Why spend a fortune on fancy plant boxes when you can grow your vegetables safely in free building plastic waste? In the project From Building Waste to Building Gardens, we kill two birds with one stone. We extend the life of the old construction products before they are sent to recycling. Construction products are given a new function as plant boxes. In doing so, we are saving the climate of unnecessary strain and we support the development of urban agriculture, which means cheaper, fresher and more sustainable vegetables.
PVC is the most widely used plastic material in building and construction. Pipes, gutters, roofing sheets, cable trays, windows and doors are made of so-called rigid PVC, which is the material we here propose to be used in urban agriculture.
PVC is made for water
PVC building products are particularly suitable for growing in because the construction products are designed to come into contact with water. Comparing the rigid PVC with wood, for example, is has a considerably longer life. PVC does not rot and can last for over a hundred years. For this, the material is easy available , which means that if you want to build a city garden using PVC building waste, then the material is very easy to transport from the recycling site. It can easily be done for example on a loading bike.
PVC building materials in rigid PVC are distinguished by being collected and sorted for recycling. In Denmark for example, we have a statuary order that requires that this happens. This means that building waste in PVC is found at almost all recycling sites. The material is thus easily accessible to everyone. The idea is that the building materials are reused before they are recycled.
Free construction waste for urban agriculture
In the project, we extend the life of the materials by giving the construction products a different function in the form of plant boxes for urban agriculture. The main advantage of using PVC building waste to build an urban garden is that the waste is easily accessible and accessible to everyone for free. High costs for plant boxes are not necessary.
If you no longer want to grow your urban garden, the used waste must be handed over to the local recycling center, from which it will be sent for recycling. So after being used for urban gardens, the construction waste can once again get new life in the form of new pipes, new gutters, etc.

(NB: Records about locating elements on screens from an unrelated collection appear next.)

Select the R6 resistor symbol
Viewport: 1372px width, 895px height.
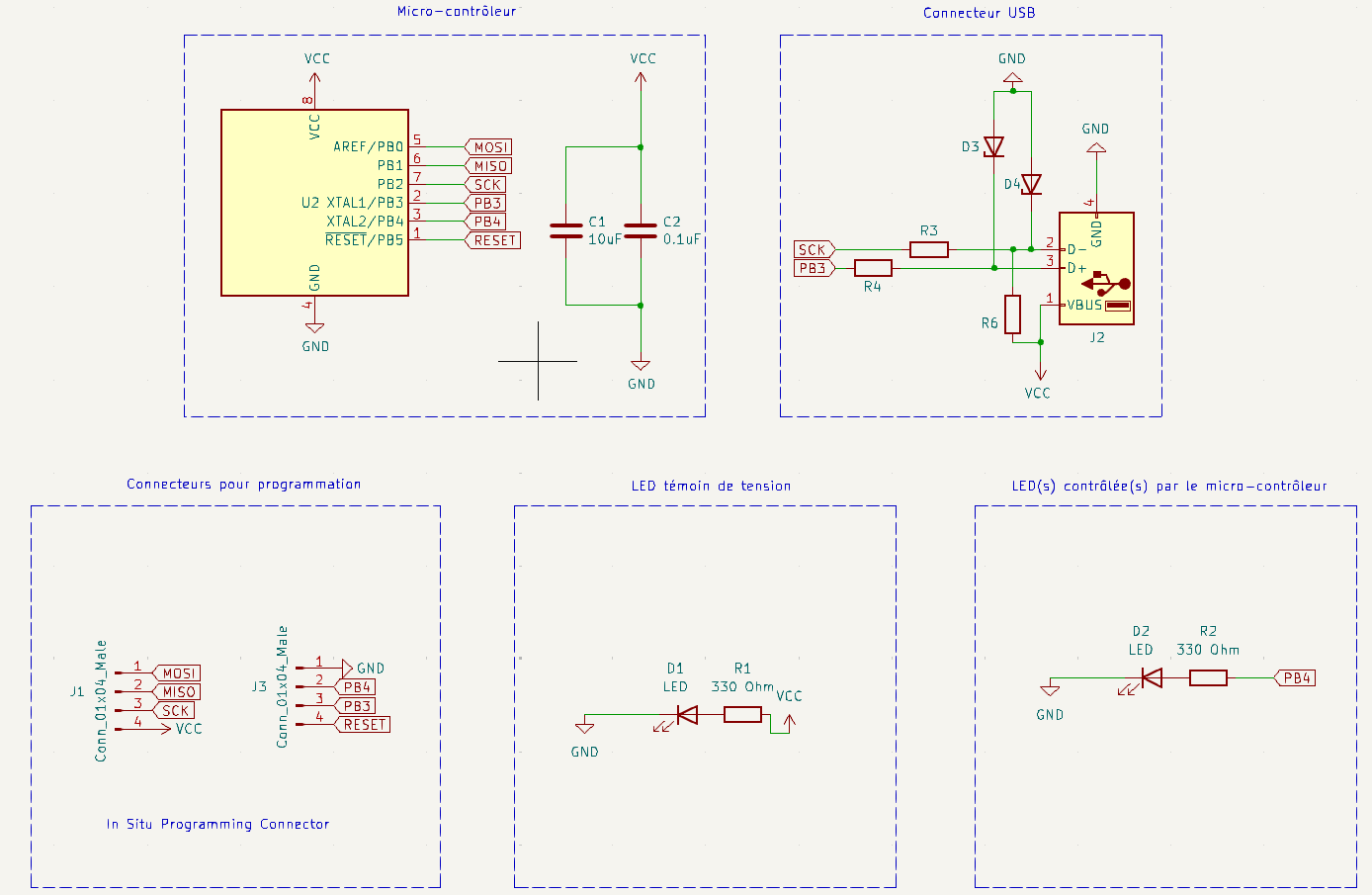pos(1012,314)
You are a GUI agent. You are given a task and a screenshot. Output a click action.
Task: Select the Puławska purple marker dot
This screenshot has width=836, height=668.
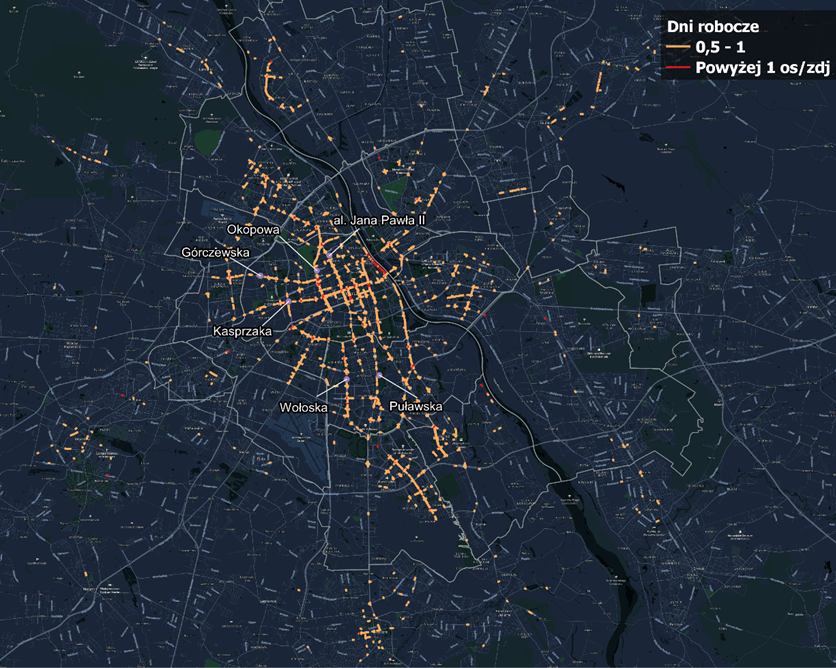point(380,376)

The environmental and climate benefits of growing in PVC building waste can be found elsewhere on this site. Likewise, you can find information on health topics related to using PVC in urban gardens; here you will see that it is without risk to grow in PVC building waste.

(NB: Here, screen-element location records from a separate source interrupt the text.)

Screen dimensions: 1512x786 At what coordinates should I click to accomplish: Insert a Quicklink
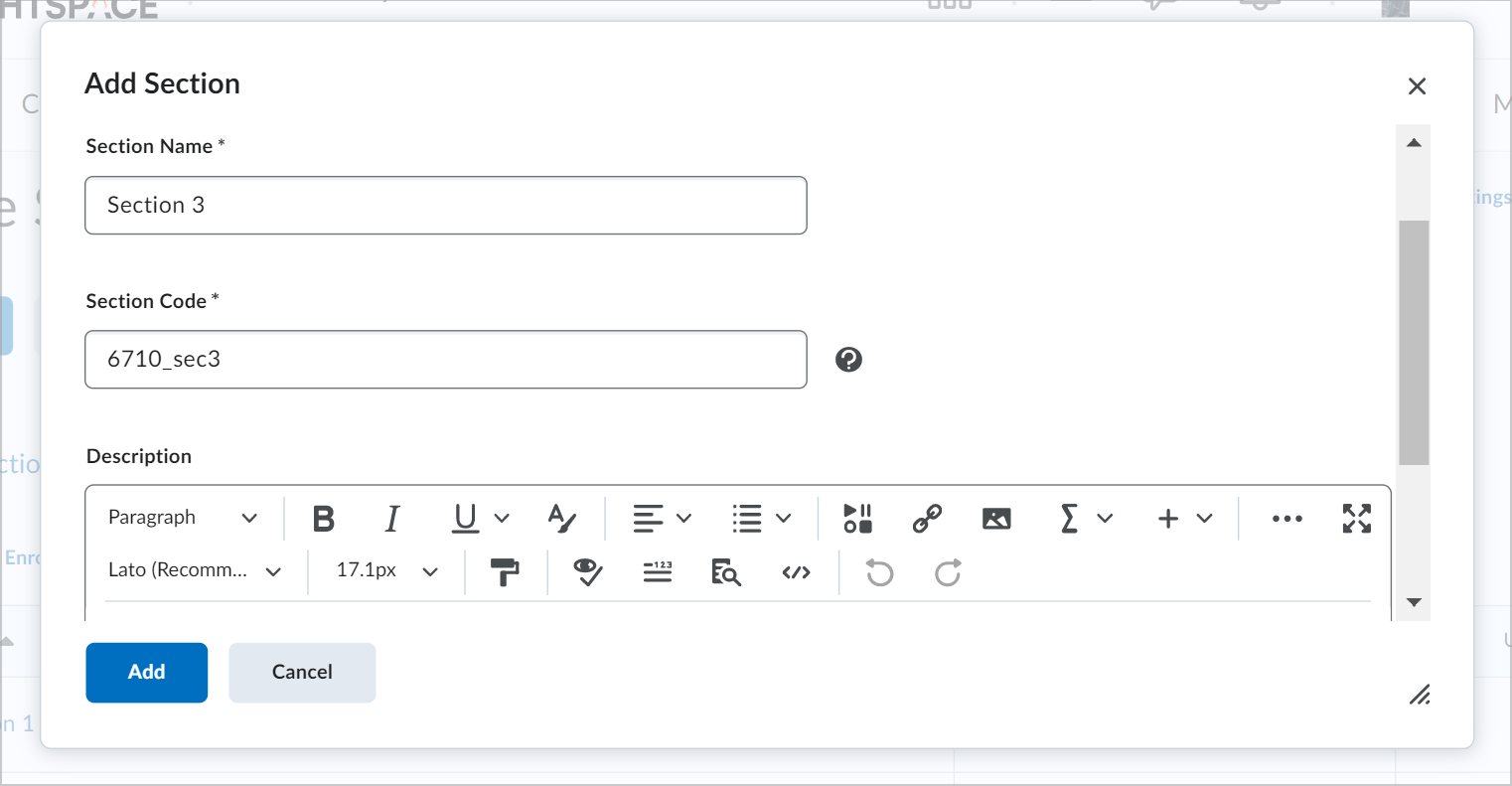tap(926, 518)
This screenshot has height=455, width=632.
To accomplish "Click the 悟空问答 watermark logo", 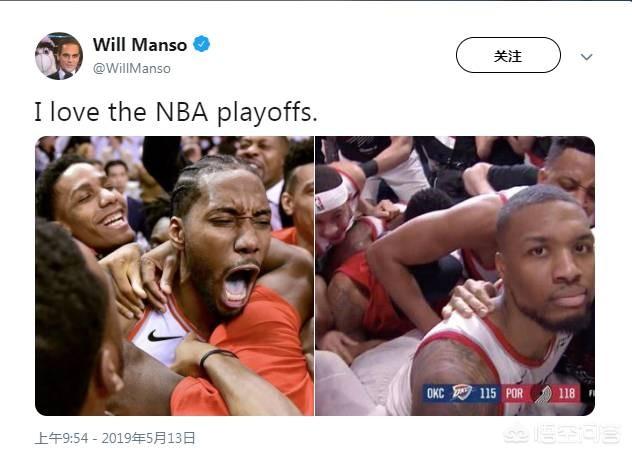I will [563, 434].
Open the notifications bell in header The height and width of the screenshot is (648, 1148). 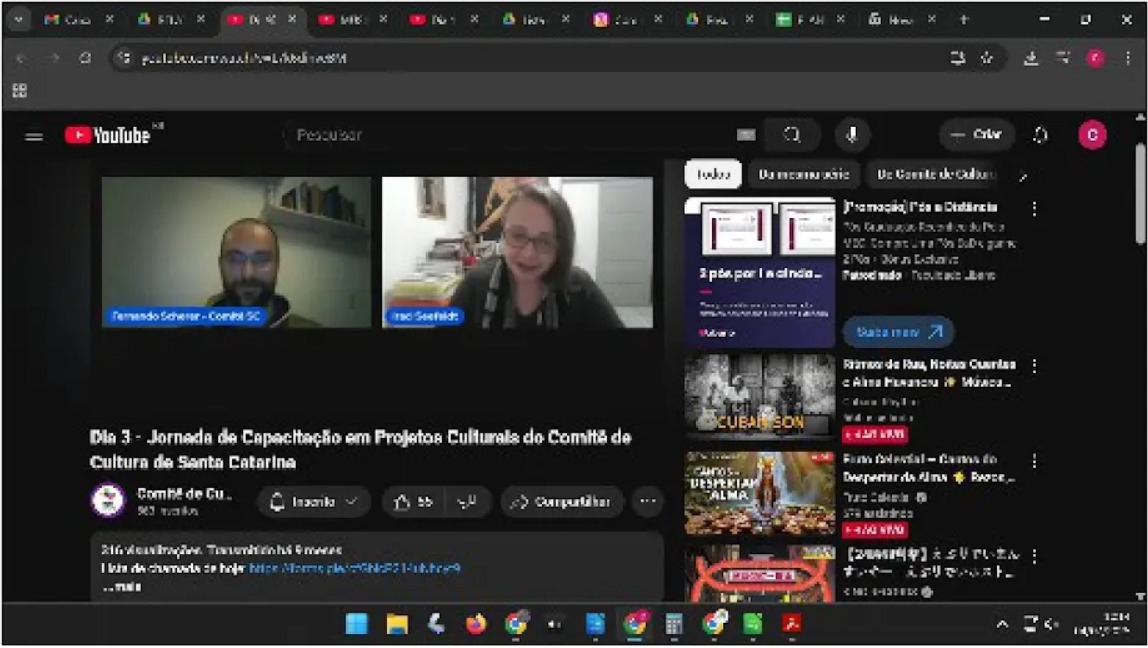(x=1040, y=135)
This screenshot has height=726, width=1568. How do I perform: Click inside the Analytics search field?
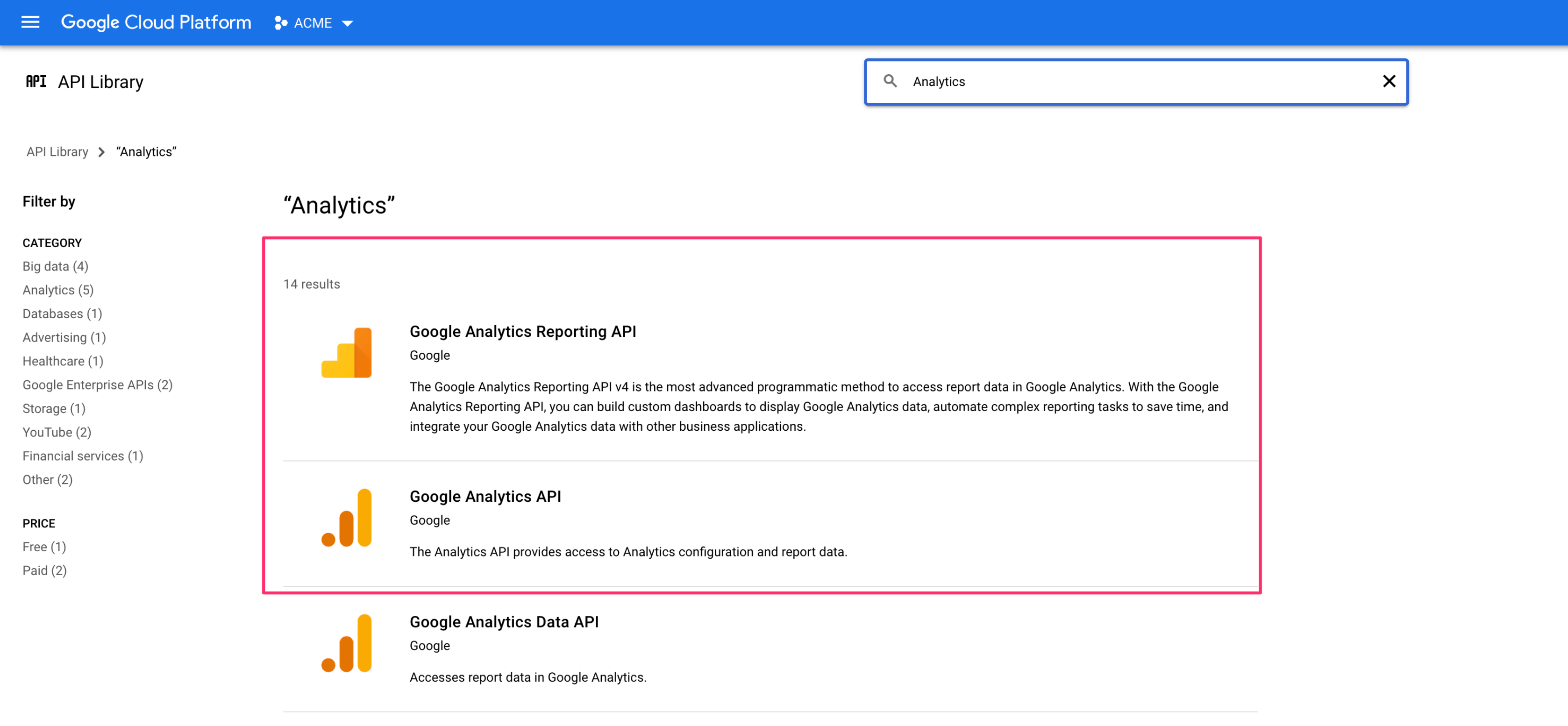[1126, 82]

Is it safe to grow vegetables in plastic building waste? Is it safe to do it in the city where air quality might be poor? Those are the fundamental questions to ask yourself before you start urban gardening.
Safe gardening in the city
When you grow vegetables in the big city, it can hardly be avoided that the crops absorb unwanted substances from soil and air. However, the quantities are so small that it is not harmful to health. As associate professor Jakob Magid of the Department of Agricultural Science at the University of Copenhagen says: “When the general health risks of living in a big city are considered, the risk of eating city-grown vegetables is negligible … In an overall perspective, it is without a doubt beneficial that people grow their own vegetables. It provides fresh air, exercise and reestablishes the connection to how food is produced. These benefits must be weighed up against an extremely little risk.”
Absolutely no risk associated with rigid PVC waste in urban agriculture
To be on the safe side, we have asked a toxicologist about the safety of growing vegetables in discarded PVC building products,
Rigid PVC construction waste is normally divided into three waste categories: production waste, which is generated at manufacturing plants and often recycled locally; installation waste, which comes from the construction sites; and post-consumer waste. When it comes to the post-consumer products, there may be waste that contains a small percentage of heavy metals. To achieve long product life, for instance, lead compounds were added as stabilisers before 2015. These compounds, however, are so embedded in the PVC plastic that they are not released to the environment. Among other things, this has been shown by the Danish Environmental Protection Agency in a study, in which I personally participated, where drinking water was analysed after flowing through 30-40-year-old underground PVC pipes. Thus, there is absolutely no health risk associated with reusing PVC products containing heavy metals in urban agriculture.
Dr. Lars Blom, toxicologist
Source: The Danish Environmental Protection Agency: ”Field study of water supply pipes in plastic,” Environmental project no. 1049, 2005, https://www2.mst.dk/udgiv/publikationer/2005/87-7614-863-7/pdf/87-7614-864-5.pdf
From Building Waste to Building Gardens is a project supported by VinylPlus®, the European PVC industry’s voluntary commitment to sustainable development. In the project we develop and test urban agriculture systems with reused PVC building waste. Project manager is architect Maja Sønderskov and assistant is Marianne Mikkelsen. The PVC Information Council DK is also affiliated with the project with director Ole Grøndahl Hansen and communication consultant Tobias Johnsen. However it is the volunteers who cultivate and water the plants on the various hubs around the City of Aarhus that make it all run. Our partners include Samskab Aarhus, Gallo Gartneriet, GroSelv and Skraldecafeen.